Goal 1: In the listing, copy word for word the lines from the one containing "You are a computer-use agent. This" through the end of the listing, both ends included, and leave out the pictures.

Passage given:
+-------+

Here's the thing: Kathryn Bigelow's win is a great thing for her, a well-deserved acknowledgment of a brilliantly made film that never got its due. And Sandra Bullock's the most likeable actress in Hollywood, a star whose classiness during awards season (even turning up to collect her Razzie) just confirms the impression that she's a lovely person - and she's a very good actress, whether in dramatic turns in the likes of Crash and, yes, The Blind Side or in comedies like Miss Congeniality (where she is really rather good; give it a chance). But nothing at this year's awards has made me think that the position of women in Hollywood is changing.
After all, Bigelow doesn't particularly make films about women, making it spectacularly easy to dismiss her as an anomaly or the exception that 'proves' the rule that women can't direct action. Salon.com recently unfairly described her as a male director "in drag" for not making films about women - although frankly it's her business what films she makes, and no one's giving Garry Marshall grief for not making more films that are just about men*, or James Cameron grief for creating strong female roles. Far more offensive are the internet comments suggesting that Bigelow can only direct action / direct visually because of Cameron's influence and 'training'. Way to dismiss an Oscar winner, assholes.
But the fact remains that few female directors have had the opportunities Bigelow's had to make action movies, and fewer still (cough cough Karyn Kusama) have managed to make successful mainstream hits. Their records probably aren't much worse than comparable men who started in indie movies and shifted to big popcorn fare, but every failure reconfirms the belief and makes it that much harder for the next one. Even Bigelow took years to get another gig after the failure of K-19, far longer than a male director of a comparable flop. What she does next - and how long it takes her to find something - will be instructive in showing if any progress at all has been made.

+-------+

Stored records:
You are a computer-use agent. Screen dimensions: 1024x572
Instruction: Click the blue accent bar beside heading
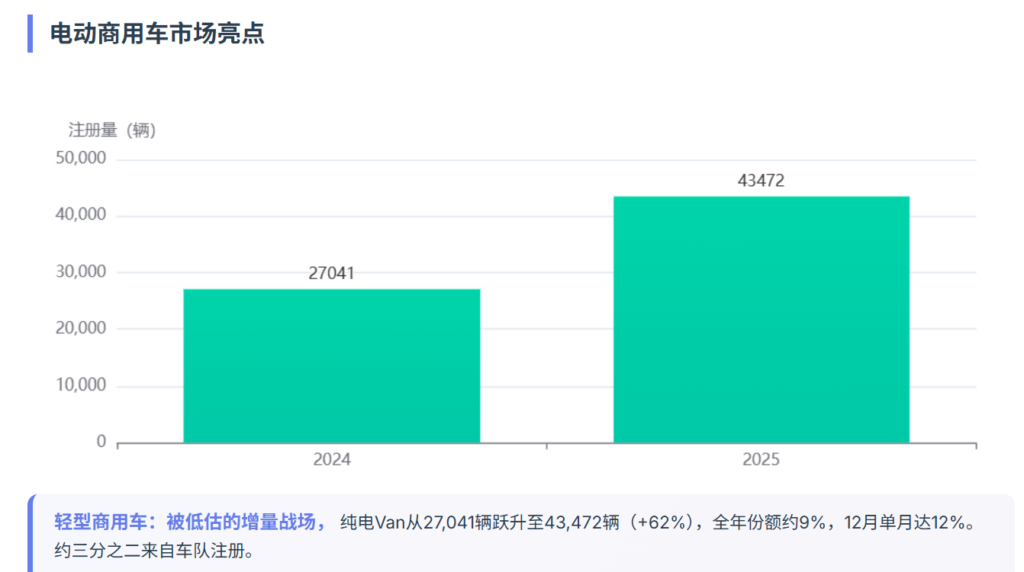tap(30, 33)
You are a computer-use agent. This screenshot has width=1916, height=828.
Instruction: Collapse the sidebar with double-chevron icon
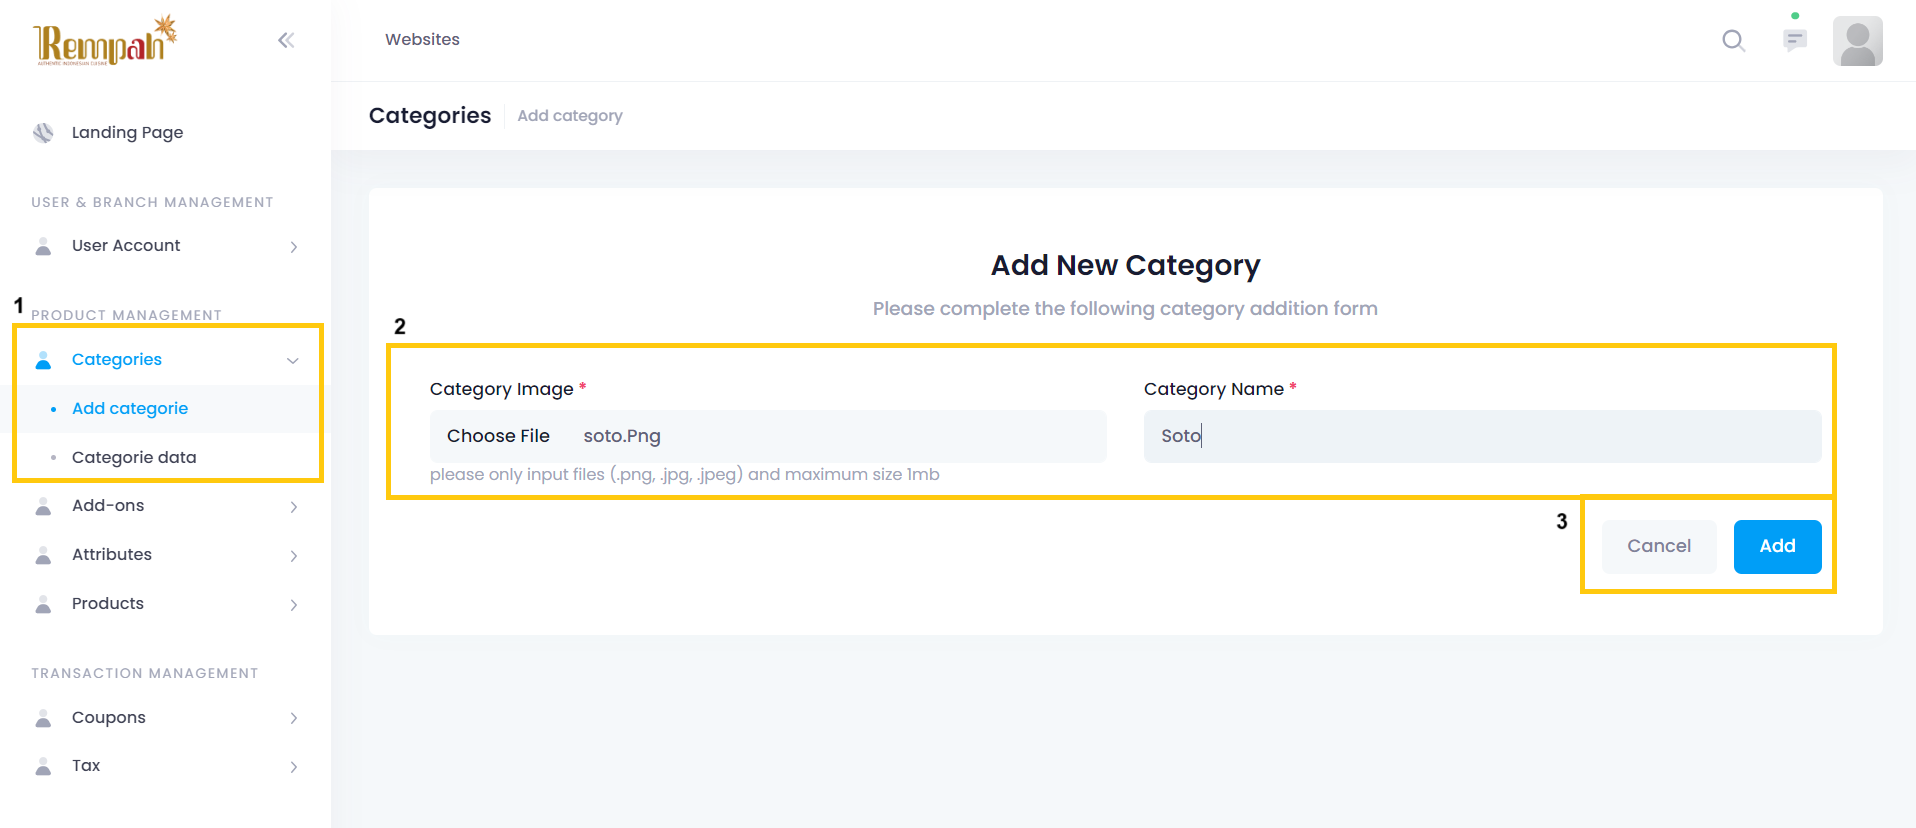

+-------+

Goal 2:
Answer these about the piece on Bigelow's win:
(a) For which comedy does the author tell readers to give it a chance?
(b) Which outlet described Bigelow as a male director "in drag"?
(c) After the failure of which film did Bigelow take years to get another gig?

Answer 1:
You are a computer-use agent. This screenshot has width=1916, height=828.
Instruction: Collapse the sidebar with double-chevron icon

Answer 2:
(a) Miss Congeniality
(b) Salon.com
(c) K-19